— Activity —
Repeat the lines from the line with "You are a GUI" to the line with "Click the green equipment truck icon" in the listing below, keeping both end lines and adding nothing.

— Given records —
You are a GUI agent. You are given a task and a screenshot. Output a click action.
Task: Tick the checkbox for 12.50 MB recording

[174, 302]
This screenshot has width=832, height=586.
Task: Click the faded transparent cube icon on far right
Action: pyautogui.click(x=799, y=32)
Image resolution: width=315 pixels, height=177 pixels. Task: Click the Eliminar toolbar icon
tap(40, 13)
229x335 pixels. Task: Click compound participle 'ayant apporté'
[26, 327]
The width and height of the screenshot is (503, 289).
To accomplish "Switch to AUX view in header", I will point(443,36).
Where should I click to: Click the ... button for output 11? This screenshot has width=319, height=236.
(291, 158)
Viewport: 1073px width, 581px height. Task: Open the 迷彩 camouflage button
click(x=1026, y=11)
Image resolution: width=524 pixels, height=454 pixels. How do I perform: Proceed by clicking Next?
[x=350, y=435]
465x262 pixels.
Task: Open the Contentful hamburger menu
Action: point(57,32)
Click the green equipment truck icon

--

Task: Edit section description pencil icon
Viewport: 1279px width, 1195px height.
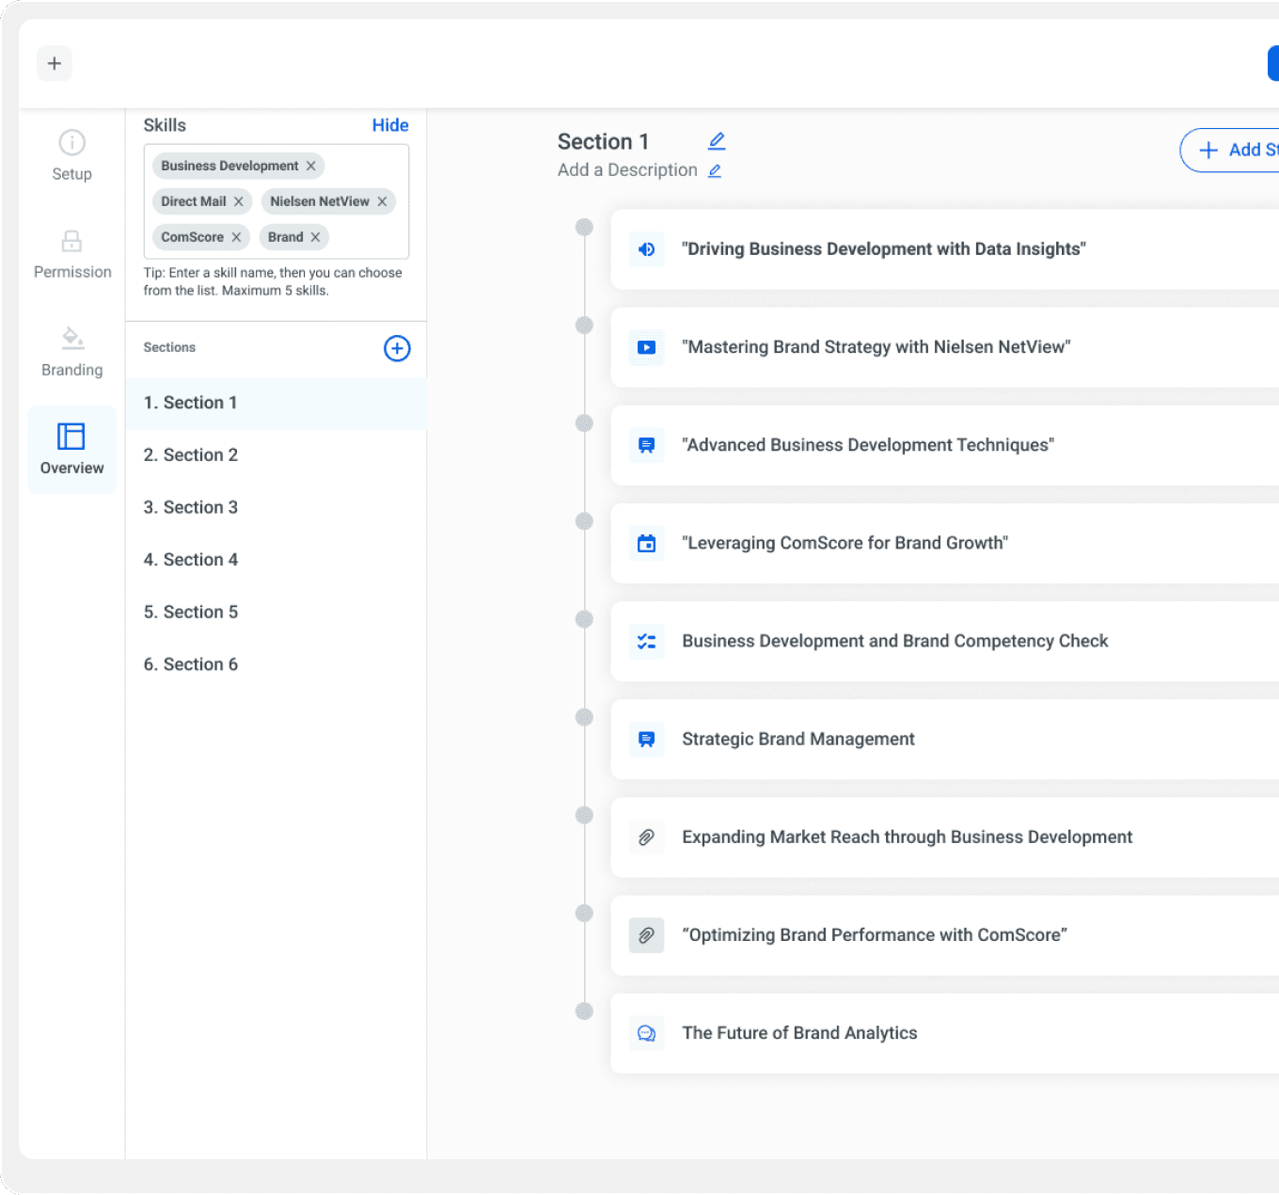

— Response area —
You are a GUI agent. You are given a task and a screenshot. Output a click action.
Task: Tick the checkbox for 12.50 MB recording

[174, 302]
This screenshot has width=832, height=586.
Task: Click the faded transparent cube icon on far right
Action: pyautogui.click(x=799, y=32)
Image resolution: width=315 pixels, height=177 pixels. Task: Click the Eliminar toolbar icon
tap(40, 13)
229x335 pixels. Task: Click compound participle 'ayant apporté'
[26, 327]
The width and height of the screenshot is (503, 289).
To accomplish "Switch to AUX view in header", I will point(443,36).
Where should I click to: Click the ... button for output 11? This screenshot has width=319, height=236.
(291, 158)
Viewport: 1073px width, 581px height. Task: Open the 迷彩 camouflage button
click(x=1026, y=11)
Image resolution: width=524 pixels, height=454 pixels. How do I perform: Proceed by clicking Next?
[x=350, y=435]
465x262 pixels.
Task: Open the Contentful hamburger menu
Action: point(57,32)
Click the green equipment truck icon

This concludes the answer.